### SOURCE

On May 21, Preminger announced Dandridge had been cast as Carmen. Initially thrilled by the prospect of playing one of the best film roles ever offered an African American female, Dandridge quickly began to doubt her ability to do it justice. After several days, she told her agent to advise Preminger she was backing out of the project. The director drove to her apartment to reassure her and assuage her fears, and the two unexpectedly began a passionate affair.



Although Dandridge and Belafonte were singers, neither was capable of singing the operatic score, so Marilyn Horne and LeVern Hutcherson were hired to record their vocals, and soundtrack recording began on June 18. Horne later recalled, "Even though I was at that time a very light lyric soprano, I did everything I possibly could to imitate the voice of Dorothy Dandridge. I spent many hours with her. In fact, one of the reasons I was chosen to do this dubbing was that I was able to imitate her voice had she been able to sing in the proper register."


Following three weeks of rehearsal, filming in CinemaScope began on June 30. Preminger had opted to remain in California for the shoot, with El Monte doubling for the Southern exteriors and the Chicago interiors being filmed at the Culver Studios. Principal photography was completed in early August, and Preminger and the Fox publicity studio began promoting both the film and its star. Dandridge was featured in Ebony and photographed for the cover of Life and appeared on a live television broadcast on October 24, four days prior to the opening, to sing two songs from the film.
The opening title sequence is the first film title sequence created by Saul Bass, and marked the beginning of Bass's long professional relationship with Preminiger.

### SUPPLIED INFORMATION
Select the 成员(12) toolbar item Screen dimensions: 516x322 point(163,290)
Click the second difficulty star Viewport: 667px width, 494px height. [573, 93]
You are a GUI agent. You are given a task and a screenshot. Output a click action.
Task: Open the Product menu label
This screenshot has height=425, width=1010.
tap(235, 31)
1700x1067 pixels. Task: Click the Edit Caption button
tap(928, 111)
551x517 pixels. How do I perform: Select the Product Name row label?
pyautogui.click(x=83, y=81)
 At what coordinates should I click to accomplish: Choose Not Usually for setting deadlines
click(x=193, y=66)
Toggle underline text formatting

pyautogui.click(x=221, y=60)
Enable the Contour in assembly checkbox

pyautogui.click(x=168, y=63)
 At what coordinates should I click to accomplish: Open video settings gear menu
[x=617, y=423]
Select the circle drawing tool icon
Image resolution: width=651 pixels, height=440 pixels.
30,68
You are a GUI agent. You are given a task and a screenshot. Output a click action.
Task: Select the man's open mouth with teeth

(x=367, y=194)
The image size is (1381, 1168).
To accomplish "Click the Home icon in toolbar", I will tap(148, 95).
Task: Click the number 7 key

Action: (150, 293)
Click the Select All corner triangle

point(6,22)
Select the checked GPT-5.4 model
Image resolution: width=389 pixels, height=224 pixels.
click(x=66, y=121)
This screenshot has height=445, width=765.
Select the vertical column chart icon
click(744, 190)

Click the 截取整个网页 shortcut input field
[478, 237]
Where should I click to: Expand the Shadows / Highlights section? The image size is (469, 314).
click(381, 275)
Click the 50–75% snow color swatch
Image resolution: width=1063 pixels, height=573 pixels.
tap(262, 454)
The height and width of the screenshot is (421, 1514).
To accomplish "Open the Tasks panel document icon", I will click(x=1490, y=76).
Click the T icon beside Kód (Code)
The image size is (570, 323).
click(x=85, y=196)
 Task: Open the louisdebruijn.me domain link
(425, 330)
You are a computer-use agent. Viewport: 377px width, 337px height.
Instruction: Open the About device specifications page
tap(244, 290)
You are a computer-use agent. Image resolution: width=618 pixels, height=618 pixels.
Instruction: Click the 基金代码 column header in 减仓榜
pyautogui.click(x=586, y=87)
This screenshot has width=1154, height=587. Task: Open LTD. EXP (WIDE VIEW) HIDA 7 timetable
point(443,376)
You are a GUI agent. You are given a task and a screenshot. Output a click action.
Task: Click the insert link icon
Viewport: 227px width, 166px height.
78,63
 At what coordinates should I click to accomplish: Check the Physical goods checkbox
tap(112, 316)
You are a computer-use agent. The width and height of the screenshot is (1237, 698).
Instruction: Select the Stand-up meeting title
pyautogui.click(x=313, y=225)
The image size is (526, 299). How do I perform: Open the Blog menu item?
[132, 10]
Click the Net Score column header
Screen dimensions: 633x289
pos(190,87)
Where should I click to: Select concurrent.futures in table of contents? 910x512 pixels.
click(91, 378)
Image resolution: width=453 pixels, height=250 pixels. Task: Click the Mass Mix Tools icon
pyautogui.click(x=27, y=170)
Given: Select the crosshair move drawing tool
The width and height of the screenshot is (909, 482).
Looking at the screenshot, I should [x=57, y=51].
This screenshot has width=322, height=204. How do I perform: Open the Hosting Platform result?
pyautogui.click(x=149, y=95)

### DIRECTIONS
1. In the text about the film's production, switch "professional" to "creative" and give the passage again, starting with "The opening title" and going on through "relationship with Preminiger.".
2. Recast the paragraph of the text about the film's production that begins "Following three weeks of rehearsal" as a short bulleted list that keeps its main facts.

### EXPECTED RESULTS
1.
The opening title sequence is the first film title sequence created by Saul Bass, and marked the beginning of Bass's long creative relationship with Preminiger.

2.
- After three weeks of rehearsal, filming in CinemaScope began on June 30.
- Preminger kept the shoot in California. El Monte doubled for the Southern exteriors, and the Chicago interiors were filmed at the Culver Studios.
- Principal photography was completed in early August. Preminger and the Fox publicity studio then began promoting the film and its star.
- Dandridge was featured in Ebony and photographed for the cover of Life. On October 24, four days before the opening, she sang two songs from the film on a live television broadcast.